10.3760/cma.j.cn511374-20250218-00084
- Author:
Zhuang LIU
1
,
2
;
Zhihui ZHANG
;
Qin WANG
;
Qianqian QIN
;
Aijun YANG
Author Information
1. Department of Reproductive Medicine, the Affiliated Hospital of Jining Medical University, Jining, Shandong 272029, China. yajlws@
2. com.
- Publication Type:English Abstract
- MeSH:
Humans;
Female;
Dentinogenesis Imperfecta/genetics*;
Collagen Type I/genetics*;
Adult;
Pedigree;
Mutation;
Male;
Phenotype;
Exome Sequencing
- From:
Chinese Journal of Medical Genetics
2025;42(4):454-459
- CountryChina
- Language:Chinese
-
Abstract:
OBJECTIVE:To investigate the clinical phenotype and genetic characteristics of a family with Dentinogenesis imperfecta type Ⅰ(DGI-Ⅰ).
METHODS:Clinical data were collected from a patient with DGI-Ⅰ admitted to the Reproductive Medicine Department of the Affiliated Hospital of Jining Medical University in March 2024. Clinical and familial data were retrospectively collected. Peripheral blood samples (5 mL each) were obtained from the proband and her family members for genomic DNA extraction, followed by whole-exome sequencing (WES) and Sanger sequencing validation. The pathogenicity of the detected variants was assessed according to the Classification Standards and Guidelines for Genetic Variants formulated by the American Society of Medical Genetics and Genomics (ACMG) (hereinafter referred to as the "ACMG Guidelines"). The study was approved by the Ethics Committee of the Affiliated Hospital of Jining Medical University (Ethics No. 2024-08-C012), and written informed consent for clinical research were obtained from all participants.
RESULTS:The proband, a 35-year-old female, presented with translucent yellow primary teeth and progressive browning, darkening, and loss of permanent teeth, without skeletal abnormalities. Affected family members exhibited similar phenotypes.

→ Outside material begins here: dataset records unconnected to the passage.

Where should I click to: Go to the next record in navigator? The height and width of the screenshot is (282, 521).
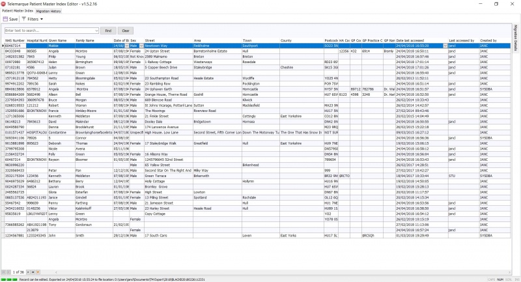pos(29,271)
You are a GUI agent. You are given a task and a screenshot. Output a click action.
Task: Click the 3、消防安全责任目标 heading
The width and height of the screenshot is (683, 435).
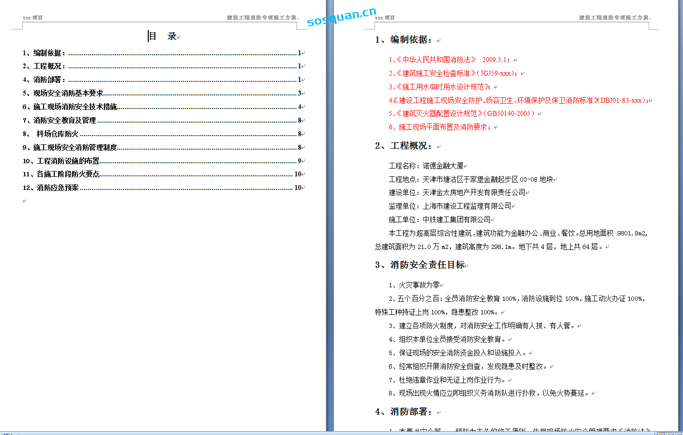pos(420,265)
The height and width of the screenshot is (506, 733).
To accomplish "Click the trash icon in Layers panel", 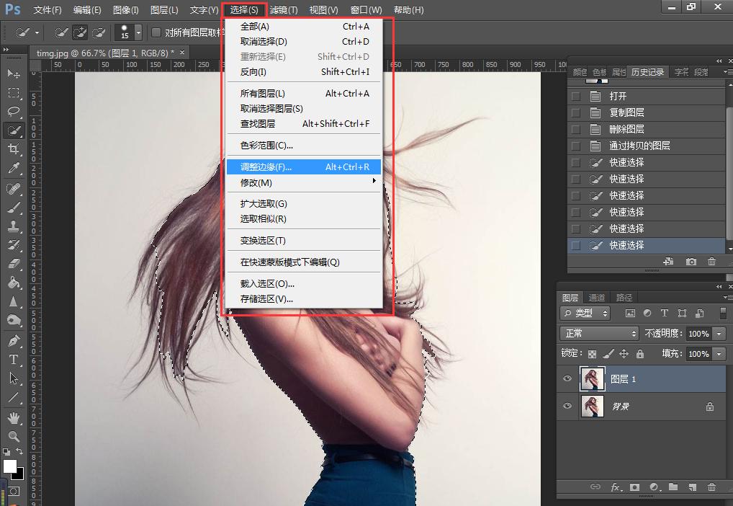I will pyautogui.click(x=712, y=487).
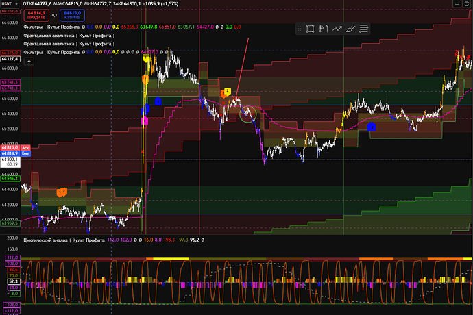Select the rectangle drawing tool in floating toolbar
Viewport: 473px width, 315px height.
[x=310, y=29]
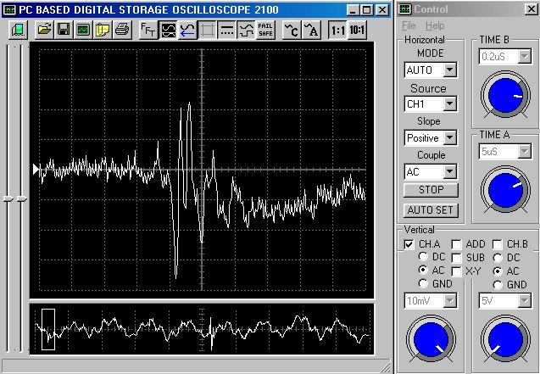Enable the CH.B channel checkbox

click(498, 244)
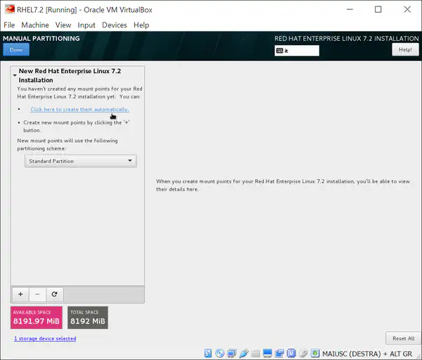Open the Machine menu
Screen dimensions: 422x360
(35, 25)
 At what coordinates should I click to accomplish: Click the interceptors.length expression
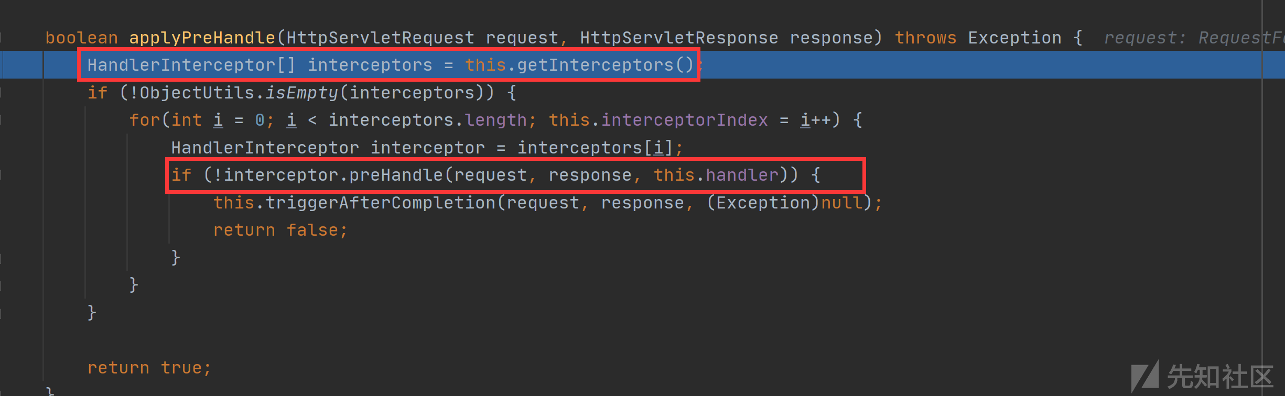click(x=427, y=120)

Genetic testing revealed a heterozygous COL1A2 variant (c.1503+1G>A) in the patient and other affected members, while unaffected family members all lacked this variant. Based on the ACMG Guidelines, this variant was classified as likely pathogenic (PM4 + PP1_Strong + PM2_Supporting).
CONCLUSION:The COL1A2 c.1503+1G>A heterozygous variant is the disease-causing mutation in this family. Above finding has expanded the mutational spectrum of the COL1A2 gene and provided a basis for genetic counseling and diagnosis in similar cases.